The paragraph below is copied from habusa789 and is allegedly off of the currently filed 8K.

If the part I highlighted in bold is substantially correct, and using the phrase "for the substitution", it is Mann saying very clearly that they moved the goalposts after the 2nd submission. (I am not sure I have ever actually heard him say it this directly.) The question is why. It seems a strech to say that it was because of patient health. How did Shkreli convince them that they could not use a device update protocol in this case, which hinges on wheter this a new or an updated device and the critical nature of the device. (This is not a stent or a pacemaker, which could result in a life threatening event, or even an artificial joint which could result in major complications. Furthermore close monitoring of initial patients could have been required.) And was the FDA insider really so much in the dark that he thought access from the drug side of the FDA without access to the device section was sufficient information? I think it is more likely that the device division changed its mind.

In truth the harm has been done and no criminal conviction will undo this crime.

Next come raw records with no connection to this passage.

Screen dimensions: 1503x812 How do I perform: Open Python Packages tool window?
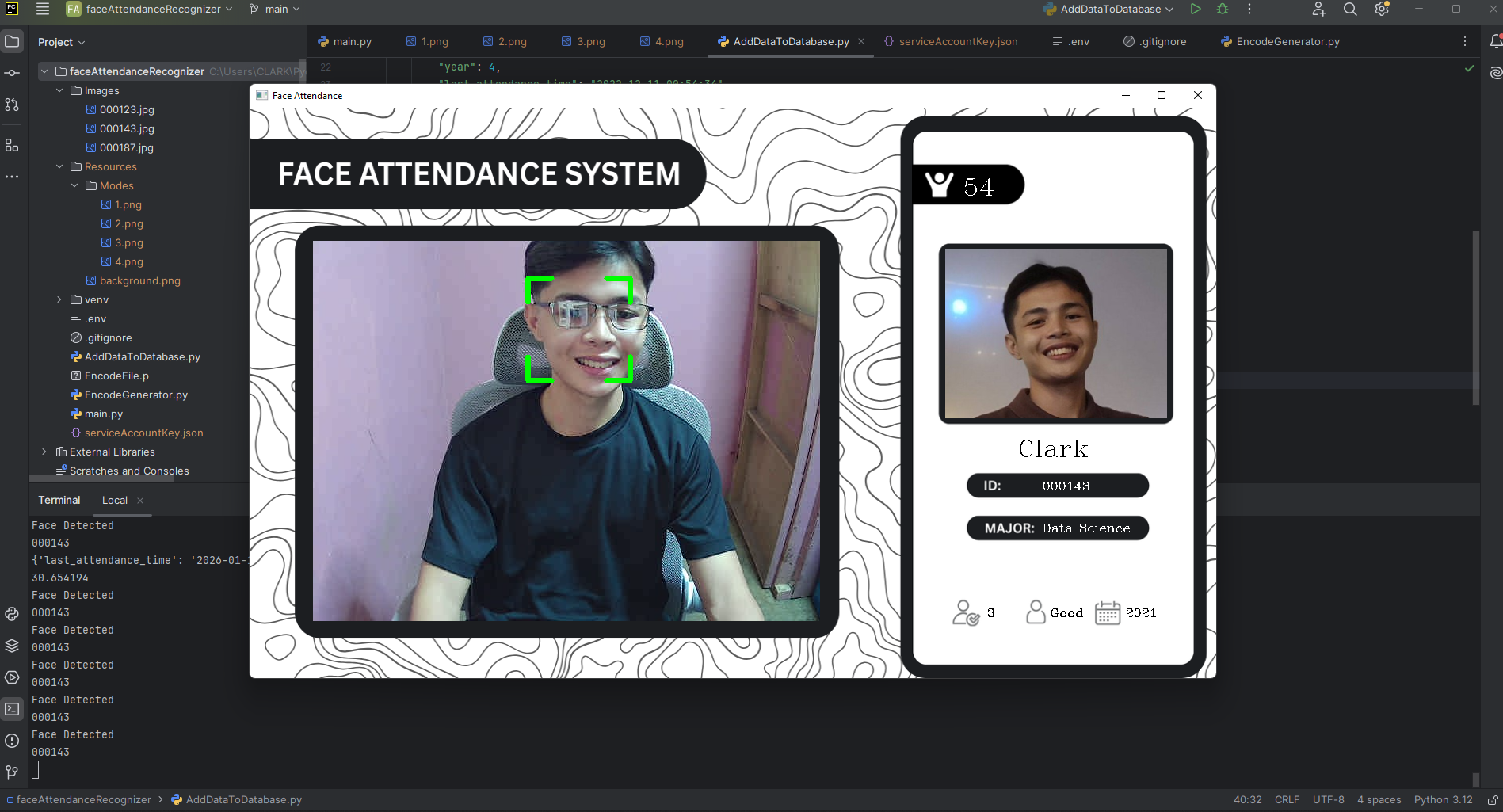(12, 646)
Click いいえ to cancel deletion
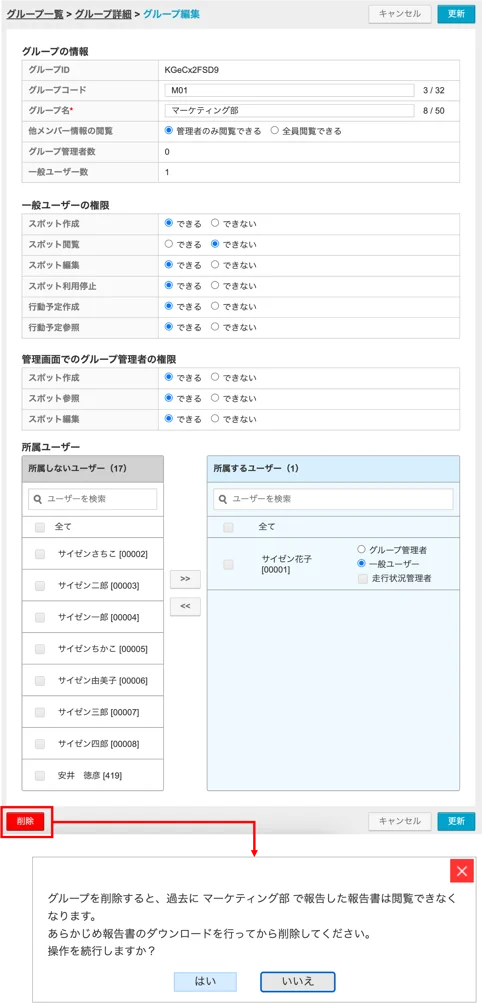 [x=298, y=981]
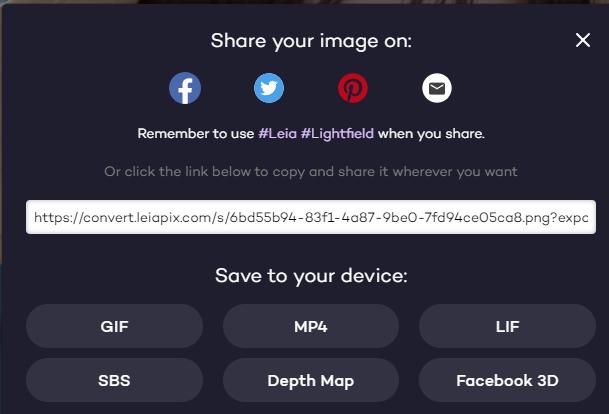The width and height of the screenshot is (609, 414).
Task: Close the share dialog with the X
Action: pos(583,40)
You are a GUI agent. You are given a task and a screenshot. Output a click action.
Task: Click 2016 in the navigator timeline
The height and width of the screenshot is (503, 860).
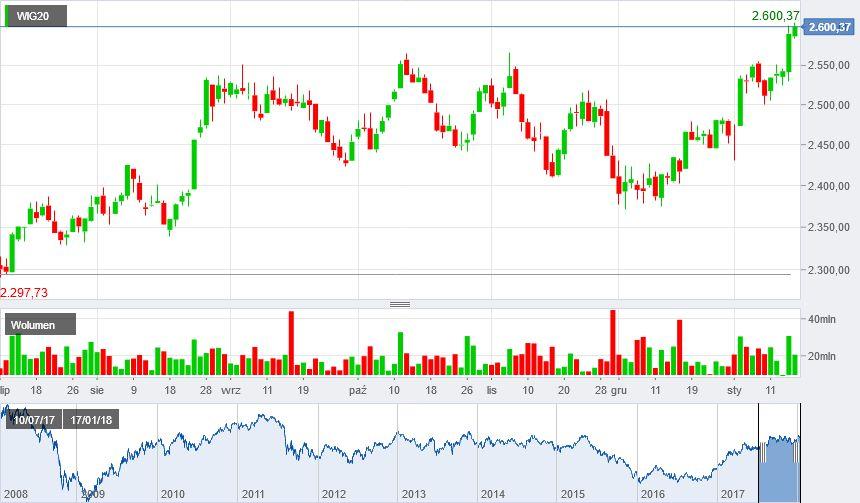[x=652, y=494]
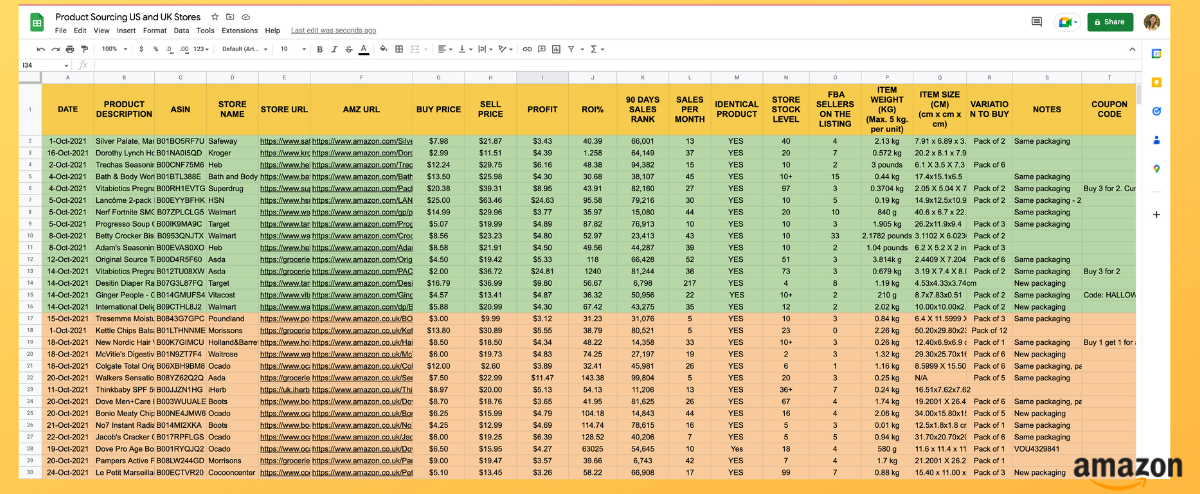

"Mann expected FDA to approve the AFREZZA inhaler that dispenses the novel insulin in January 2011. That, however, didn’t happen. “While we were conducting our trials, we developed a better delivery device. This new inhaler is much more convenient, discreet, and less expensive. It is also more efficient for delivery,” Mann says. “We were able to make it much more convenient and discreet and less expensive. It also actually has a better profile for delivery.” Mann decided to launch with the new device since a later transition might be confusing to patients. “FDA told us what we needed to do for the substitution and we did it all,” he says. “In January, they came back to us and told us they wanted to see two new trials with the new device to bridge the extensive trials that were conducted with the earlier clinical device.” Mann explains that FDA is asking for a 12-week human trial. To recruit the 900 patients for that trial will probably take at least a year, he estimates. Because it will take FDA an expected six months to do their review, the company does not expect the product to be ready for the market until the end of 2012 or early 2013."

BTW recruiting 900 patients changes the calculation of the number of patient screening needed to about 27,000.

As I said before, if you really think about it there have been no positive announcements on financing, partnership, or regulatory action since...the company was formed? The idea and the product itself may be great, but Al has always said these are the least important things in creating a successful product.